→ **Task directions**: Pull out each line in the rows below that contains the string "perform", and copy every such line in full.

:: Dataset records ::

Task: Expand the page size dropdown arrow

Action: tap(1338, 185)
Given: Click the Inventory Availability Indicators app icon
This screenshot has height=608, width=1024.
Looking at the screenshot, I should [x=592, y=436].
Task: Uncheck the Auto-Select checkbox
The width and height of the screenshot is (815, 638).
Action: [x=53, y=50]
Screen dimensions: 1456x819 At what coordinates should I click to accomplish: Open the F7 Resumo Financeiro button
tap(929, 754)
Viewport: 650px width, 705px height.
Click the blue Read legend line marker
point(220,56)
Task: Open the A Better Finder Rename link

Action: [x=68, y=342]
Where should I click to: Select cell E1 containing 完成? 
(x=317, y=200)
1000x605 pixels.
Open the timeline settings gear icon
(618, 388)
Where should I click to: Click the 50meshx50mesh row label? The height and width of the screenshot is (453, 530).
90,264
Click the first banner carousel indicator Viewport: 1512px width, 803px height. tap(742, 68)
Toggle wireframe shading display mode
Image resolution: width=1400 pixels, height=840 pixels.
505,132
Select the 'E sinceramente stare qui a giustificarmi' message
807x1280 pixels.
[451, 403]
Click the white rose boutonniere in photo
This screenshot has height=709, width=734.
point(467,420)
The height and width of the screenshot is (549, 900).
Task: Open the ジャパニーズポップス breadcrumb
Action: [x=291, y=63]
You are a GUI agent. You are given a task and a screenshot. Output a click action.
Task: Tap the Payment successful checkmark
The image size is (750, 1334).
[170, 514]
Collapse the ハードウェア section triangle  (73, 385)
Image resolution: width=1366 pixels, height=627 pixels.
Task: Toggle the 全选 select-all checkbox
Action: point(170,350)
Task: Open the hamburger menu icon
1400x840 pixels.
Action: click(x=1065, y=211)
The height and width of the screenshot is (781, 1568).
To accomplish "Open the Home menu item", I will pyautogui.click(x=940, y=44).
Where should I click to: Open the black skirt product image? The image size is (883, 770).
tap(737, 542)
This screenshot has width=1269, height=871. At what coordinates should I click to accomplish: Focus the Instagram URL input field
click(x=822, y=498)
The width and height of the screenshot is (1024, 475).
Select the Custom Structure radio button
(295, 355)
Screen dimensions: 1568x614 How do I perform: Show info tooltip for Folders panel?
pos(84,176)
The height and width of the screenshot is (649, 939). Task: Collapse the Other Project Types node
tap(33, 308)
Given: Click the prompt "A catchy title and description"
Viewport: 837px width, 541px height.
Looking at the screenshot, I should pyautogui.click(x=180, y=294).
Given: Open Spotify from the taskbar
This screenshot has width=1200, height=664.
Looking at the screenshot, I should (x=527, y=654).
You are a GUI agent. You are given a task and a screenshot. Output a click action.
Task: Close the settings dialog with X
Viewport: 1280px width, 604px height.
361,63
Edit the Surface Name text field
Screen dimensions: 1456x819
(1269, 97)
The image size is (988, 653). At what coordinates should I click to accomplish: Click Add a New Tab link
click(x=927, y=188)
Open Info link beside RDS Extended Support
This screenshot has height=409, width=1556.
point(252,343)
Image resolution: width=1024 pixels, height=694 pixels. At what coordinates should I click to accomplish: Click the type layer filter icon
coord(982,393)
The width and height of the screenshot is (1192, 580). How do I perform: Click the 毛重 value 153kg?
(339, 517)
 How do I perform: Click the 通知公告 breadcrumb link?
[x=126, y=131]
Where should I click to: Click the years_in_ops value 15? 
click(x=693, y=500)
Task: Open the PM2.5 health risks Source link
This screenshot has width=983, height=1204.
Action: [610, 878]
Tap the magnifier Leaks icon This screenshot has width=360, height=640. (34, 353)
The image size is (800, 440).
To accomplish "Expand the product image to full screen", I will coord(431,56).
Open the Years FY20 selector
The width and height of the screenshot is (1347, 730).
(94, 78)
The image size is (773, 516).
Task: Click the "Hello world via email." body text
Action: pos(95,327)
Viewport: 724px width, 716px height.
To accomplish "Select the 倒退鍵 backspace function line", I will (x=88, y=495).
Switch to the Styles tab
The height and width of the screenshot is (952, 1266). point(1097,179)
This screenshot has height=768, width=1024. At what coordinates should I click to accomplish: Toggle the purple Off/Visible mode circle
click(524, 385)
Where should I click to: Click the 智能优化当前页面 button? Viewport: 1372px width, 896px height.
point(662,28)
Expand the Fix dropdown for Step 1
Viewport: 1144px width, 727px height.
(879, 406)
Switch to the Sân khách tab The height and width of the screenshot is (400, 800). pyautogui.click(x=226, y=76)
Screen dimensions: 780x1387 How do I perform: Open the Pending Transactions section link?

:::

→ **Task result**:
Screen dimensions: 1568x614 How do I perform: Show info tooltip for Folders panel?
The width and height of the screenshot is (1192, 580). How do I perform: Click the 毛重 value 153kg?
 How do I perform: Click the 通知公告 breadcrumb link?
Screen dimensions: 780x1387 How do I perform: Open the Pending Transactions section link?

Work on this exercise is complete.